Passados alguns segundos fui abordado por uma adolescente que se cruzava comigo, a qual com um ar simultaneamente educado e simpático, abordando-me com a postura genuína de quem me está a surpreender com a boa noticia que se dá a quem, desatento, perdeu um objecto pessoal de valor, disse:
- O Senhor deixou cair isto!
Exibindo-me na sua mão o maço Marlboro amachucado.
O significado que este pequeno episódio teve na minha disciplina ecológica, e do qual me recordo sempre que me ocorre o tema da cidadania, acrescida da sua própria pedagogia, e ao caso concreto, em poesia, não é mensurável!
Na verdade, surtiu o efeito, condensado, de mil lugares comuns, acerca da importância da preservação do ambiente. Considerei a intervenção de que fui destinatário, em primeiro lugar, duma oportunidade extraordinária e no caso concreto, de uma eficácia exemplar. Enfim um veiculo pedagógico único!
Alertou-me, por outro lado, e naquilo que aqui mais interessa, para as vantagens do ensino enquanto veiculo transmissor de instrução, educação e valores da comunidade e sobretudo do efeito indutor que tal veiculo pode atingir, na melhor idade para certas aprendizagens.
Com a generalização do ensino básico, o analfabetismo foi significativamente reduzido em Portugal, mas a iliteracia atinge cerca de oitenta por cento da população. A democracia instalou-se, mas a educação cívica e a cidadania constituem horizontes longínquos que não integram ainda a realidade do português médio, quanto a nós, em percentagem superior à da iliteracia.
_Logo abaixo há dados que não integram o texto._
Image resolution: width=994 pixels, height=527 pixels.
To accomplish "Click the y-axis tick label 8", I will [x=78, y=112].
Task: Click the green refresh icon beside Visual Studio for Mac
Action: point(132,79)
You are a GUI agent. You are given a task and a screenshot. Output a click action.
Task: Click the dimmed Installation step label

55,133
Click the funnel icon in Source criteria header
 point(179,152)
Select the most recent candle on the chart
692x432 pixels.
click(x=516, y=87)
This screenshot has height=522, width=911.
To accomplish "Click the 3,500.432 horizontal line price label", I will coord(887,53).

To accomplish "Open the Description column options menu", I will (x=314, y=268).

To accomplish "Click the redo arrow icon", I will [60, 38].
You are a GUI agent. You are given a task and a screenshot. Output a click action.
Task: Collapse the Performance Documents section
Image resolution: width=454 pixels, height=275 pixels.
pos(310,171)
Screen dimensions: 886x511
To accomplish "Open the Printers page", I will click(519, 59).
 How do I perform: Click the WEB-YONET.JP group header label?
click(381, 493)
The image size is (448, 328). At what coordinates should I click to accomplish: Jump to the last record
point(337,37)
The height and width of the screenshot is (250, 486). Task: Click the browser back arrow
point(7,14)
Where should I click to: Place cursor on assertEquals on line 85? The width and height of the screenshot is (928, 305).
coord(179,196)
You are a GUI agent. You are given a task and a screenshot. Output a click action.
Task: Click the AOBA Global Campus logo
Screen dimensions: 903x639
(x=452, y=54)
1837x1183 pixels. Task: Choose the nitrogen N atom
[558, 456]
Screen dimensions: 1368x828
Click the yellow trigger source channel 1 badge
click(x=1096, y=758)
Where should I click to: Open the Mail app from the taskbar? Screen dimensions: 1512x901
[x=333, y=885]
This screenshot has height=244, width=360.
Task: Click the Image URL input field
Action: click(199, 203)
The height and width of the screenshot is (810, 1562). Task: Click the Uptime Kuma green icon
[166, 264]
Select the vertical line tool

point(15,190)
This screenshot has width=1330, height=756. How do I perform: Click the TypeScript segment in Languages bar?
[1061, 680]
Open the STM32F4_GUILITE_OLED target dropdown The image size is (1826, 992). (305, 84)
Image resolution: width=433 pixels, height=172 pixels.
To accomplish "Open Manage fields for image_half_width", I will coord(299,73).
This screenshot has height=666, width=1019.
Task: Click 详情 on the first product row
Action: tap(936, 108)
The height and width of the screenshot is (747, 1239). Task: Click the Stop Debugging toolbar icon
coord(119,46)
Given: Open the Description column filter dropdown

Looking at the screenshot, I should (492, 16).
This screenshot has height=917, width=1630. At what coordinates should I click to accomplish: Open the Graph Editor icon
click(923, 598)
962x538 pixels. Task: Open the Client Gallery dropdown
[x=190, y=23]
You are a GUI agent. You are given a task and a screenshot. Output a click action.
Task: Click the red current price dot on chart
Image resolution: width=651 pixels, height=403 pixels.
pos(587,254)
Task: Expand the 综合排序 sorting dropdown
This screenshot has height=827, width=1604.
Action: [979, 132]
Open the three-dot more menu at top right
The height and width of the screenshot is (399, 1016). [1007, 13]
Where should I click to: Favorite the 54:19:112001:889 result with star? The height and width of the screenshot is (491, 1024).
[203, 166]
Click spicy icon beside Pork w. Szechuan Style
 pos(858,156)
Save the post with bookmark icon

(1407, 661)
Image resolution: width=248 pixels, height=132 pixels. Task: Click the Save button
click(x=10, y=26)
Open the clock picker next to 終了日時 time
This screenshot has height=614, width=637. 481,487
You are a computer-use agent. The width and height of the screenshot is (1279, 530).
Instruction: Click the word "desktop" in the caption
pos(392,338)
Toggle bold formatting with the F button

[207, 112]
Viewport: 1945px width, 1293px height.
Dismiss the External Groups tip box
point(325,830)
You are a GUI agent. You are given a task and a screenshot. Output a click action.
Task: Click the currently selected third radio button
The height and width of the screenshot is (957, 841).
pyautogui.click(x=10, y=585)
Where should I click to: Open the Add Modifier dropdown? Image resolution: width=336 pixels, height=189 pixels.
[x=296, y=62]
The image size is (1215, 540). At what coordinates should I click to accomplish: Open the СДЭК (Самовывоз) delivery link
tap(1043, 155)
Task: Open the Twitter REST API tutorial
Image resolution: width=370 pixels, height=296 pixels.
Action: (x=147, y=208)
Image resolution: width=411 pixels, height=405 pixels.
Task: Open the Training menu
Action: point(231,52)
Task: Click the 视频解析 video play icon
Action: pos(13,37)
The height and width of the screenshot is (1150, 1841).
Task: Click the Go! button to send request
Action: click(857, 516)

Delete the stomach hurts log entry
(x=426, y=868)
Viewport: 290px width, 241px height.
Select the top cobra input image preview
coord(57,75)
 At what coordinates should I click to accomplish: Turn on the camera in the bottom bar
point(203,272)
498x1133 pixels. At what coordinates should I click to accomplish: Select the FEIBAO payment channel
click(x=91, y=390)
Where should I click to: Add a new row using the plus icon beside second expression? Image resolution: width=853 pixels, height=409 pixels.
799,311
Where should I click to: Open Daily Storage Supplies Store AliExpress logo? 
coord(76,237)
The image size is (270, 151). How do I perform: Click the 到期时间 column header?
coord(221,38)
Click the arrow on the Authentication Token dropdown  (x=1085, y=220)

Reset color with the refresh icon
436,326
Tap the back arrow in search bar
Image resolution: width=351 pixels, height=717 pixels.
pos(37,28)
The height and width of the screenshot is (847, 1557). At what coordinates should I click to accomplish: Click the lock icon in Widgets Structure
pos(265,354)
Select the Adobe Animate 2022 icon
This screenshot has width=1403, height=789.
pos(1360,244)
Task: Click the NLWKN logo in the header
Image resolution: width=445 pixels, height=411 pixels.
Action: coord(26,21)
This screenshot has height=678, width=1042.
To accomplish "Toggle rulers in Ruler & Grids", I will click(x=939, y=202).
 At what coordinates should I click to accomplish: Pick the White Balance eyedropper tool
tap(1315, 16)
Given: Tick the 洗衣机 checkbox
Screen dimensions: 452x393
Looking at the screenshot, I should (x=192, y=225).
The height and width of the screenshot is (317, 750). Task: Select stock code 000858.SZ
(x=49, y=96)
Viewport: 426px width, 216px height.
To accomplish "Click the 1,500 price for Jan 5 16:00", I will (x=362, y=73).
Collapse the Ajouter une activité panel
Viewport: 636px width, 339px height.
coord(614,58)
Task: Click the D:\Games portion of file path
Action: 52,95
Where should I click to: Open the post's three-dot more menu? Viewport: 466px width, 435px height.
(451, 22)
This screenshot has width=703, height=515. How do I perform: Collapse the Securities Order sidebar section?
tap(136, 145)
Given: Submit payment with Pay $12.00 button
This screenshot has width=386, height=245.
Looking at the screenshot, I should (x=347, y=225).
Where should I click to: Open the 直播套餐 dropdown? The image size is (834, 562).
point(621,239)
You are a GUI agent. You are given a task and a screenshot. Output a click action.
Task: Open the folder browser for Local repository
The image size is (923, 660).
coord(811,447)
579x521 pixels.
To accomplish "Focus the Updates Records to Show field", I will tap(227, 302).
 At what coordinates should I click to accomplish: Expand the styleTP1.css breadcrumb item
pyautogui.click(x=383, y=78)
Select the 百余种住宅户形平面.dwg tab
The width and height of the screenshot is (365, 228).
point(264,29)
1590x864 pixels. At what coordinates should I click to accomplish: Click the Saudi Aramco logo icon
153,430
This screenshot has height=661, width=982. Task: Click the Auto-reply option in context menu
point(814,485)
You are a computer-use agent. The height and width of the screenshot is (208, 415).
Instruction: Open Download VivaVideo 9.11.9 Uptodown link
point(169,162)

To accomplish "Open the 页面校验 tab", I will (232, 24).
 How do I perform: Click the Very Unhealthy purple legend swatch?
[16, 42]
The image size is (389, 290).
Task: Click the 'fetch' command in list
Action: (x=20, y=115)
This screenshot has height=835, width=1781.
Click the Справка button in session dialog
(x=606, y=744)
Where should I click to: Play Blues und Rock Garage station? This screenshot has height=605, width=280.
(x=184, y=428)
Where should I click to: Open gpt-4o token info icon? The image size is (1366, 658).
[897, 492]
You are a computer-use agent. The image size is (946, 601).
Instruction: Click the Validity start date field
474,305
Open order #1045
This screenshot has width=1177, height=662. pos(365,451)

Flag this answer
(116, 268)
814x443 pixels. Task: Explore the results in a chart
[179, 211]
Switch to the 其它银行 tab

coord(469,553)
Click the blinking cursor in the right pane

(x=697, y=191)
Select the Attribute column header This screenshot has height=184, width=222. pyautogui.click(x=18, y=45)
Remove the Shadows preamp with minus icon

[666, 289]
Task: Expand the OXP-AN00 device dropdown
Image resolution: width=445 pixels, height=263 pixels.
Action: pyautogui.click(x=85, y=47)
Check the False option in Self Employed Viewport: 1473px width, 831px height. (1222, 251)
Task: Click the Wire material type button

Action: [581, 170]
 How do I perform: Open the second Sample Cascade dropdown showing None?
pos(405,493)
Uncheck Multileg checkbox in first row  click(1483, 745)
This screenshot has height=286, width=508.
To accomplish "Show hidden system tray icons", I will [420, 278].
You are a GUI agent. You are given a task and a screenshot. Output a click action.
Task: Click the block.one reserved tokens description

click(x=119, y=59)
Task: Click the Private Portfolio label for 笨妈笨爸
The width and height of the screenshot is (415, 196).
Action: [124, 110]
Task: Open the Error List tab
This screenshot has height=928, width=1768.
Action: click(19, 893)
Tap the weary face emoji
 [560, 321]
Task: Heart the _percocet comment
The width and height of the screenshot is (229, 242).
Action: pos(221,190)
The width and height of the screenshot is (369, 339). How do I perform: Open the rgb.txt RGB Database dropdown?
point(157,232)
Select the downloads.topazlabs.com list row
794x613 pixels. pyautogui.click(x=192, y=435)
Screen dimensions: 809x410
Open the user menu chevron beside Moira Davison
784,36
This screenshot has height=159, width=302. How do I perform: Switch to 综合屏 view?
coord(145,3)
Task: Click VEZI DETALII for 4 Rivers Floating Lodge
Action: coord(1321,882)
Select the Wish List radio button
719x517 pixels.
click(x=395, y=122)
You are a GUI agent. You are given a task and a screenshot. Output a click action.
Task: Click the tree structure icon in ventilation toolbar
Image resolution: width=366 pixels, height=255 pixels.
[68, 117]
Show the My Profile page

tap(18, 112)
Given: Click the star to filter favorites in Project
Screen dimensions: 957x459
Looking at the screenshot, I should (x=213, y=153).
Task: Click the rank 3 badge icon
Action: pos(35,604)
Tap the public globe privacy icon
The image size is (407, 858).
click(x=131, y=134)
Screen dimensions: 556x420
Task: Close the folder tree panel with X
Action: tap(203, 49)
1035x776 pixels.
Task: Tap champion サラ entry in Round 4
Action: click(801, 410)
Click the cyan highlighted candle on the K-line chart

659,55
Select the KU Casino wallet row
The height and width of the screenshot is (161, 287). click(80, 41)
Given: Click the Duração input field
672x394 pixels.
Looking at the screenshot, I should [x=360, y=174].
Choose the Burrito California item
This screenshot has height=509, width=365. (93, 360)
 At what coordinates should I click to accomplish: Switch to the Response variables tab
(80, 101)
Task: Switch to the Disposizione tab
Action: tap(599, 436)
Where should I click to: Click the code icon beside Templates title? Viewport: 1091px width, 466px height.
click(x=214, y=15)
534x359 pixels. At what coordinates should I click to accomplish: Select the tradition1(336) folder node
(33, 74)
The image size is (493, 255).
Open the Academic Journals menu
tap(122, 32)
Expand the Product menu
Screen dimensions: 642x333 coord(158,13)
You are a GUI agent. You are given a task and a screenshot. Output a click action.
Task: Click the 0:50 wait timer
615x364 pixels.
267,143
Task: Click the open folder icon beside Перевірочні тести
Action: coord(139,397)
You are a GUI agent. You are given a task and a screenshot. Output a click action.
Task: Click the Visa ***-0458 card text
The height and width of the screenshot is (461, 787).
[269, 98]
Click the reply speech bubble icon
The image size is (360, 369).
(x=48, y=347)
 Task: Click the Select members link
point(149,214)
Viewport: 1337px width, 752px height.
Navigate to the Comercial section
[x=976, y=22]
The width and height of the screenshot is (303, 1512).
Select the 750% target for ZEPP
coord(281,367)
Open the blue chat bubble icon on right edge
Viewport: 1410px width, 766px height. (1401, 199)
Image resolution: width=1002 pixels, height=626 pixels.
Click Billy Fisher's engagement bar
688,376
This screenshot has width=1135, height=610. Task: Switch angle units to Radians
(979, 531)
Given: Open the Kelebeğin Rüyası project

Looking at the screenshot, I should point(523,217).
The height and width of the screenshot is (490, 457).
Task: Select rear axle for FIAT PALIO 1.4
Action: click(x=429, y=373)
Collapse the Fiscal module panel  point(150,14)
Para a construção do País que os de boa fé procuram, quanto a nós, a educação pública deveria preocupar-se tanto com disciplinas como o Português e a Matemática, como com a disciplina da Cidadania.
De facto a história politica do País justifica, desde Abril, a implementação acelerada da generalização da educação democrática de todos, com a dignidade de integrar todos os curriculum do ensino público e privado, como disciplina tão nuclear quanto o Português e a Matemática, do primeiro ano de escolaridade obrigatória ao último ano do ensino superior.
Incorporando matérias tão aparentemente distantes como o código da estrada e a administração de um condomínio, os direitos dos consumidores e a fiscalidade e os direitos do contribuinte, os direitos de personalidade e a ecologia, do associativismo e do cooperativismo, do ambiente ao planeamento familiar, ao sistema politico, a serem devidamente organizadas e leccionadas ao longo da carreira escolar do cidadão.
Em Portugal

Esperar placidamente que os portugueses se auto eduquem democraticamente é cinismo se não for intencional para conservá-los abstencionistas e não participativos.

Disseram-nos há dias que na Noruega todos os meses as crianças ocupam uma fracção do seu horário escolar em acções práticas de natureza ambiental na sua Vila ou cidade. É natural esperar que fiquem educadas nesta sede e preparadas para lidar com a coexistência pacifica com o meio e os elementos.
Estamos convictos que muito da distância, da irresponsabilidade e do autoritarismo que ainda caracteriza as relações do Estado e de muitos dos seus órgãos, com os cidadãos, se esbateria por passar a realmente compreender-se, quer do lado de dentro, quer do lado de fora do balcão respectivo, que ambos os interlocutores se encontram perante um membro da comunidade, um cidadão com direitos e deveres e informado dos mesmos, designadamente do dever dos cidadãos ao serviço da administração do Estado, de conviver e respeitar os direitos dos seus pares com a responsabilidade que lhes pode ser exigida, a eficiência, o civismo e a urbanidade e que o exercício de um direito por parte dos mesmos não pode ser tido como um atrevimento, um desafio, ou um enfado.
Um Estado pode ter recursos limitados e as elites económicas também, ao ponto de não conseguirem dinamizar uma economia sustentável que propicie uma existência economicamente digna aos seus cidadãos. Não tem é razões sustentáveis para não promover e assegurar uma educação para a cidadania e dignidade civil dos seus cidadãos para que o sejam de corpo inteiro, como pares e não como súbditos.
Suprir o défice de cidadania, por esta via (haverá outra?), poderá ser demorado, mas também pode constituir o caminho mais curto para suprir todos(muitos) os outros défices da sociedade portuguesa.
O mínimo que se poderá dizer acerca do contributo da gestão democrática do pais para uma reestruturação da escala dos valores comuns típicos da democracia, é de que foi muito reduzido. O mesmo não se poderá dizer da influência que a prática politica democrática tem desencadeado ao nível do incremento de muitos desvalores, em sede politica e também social.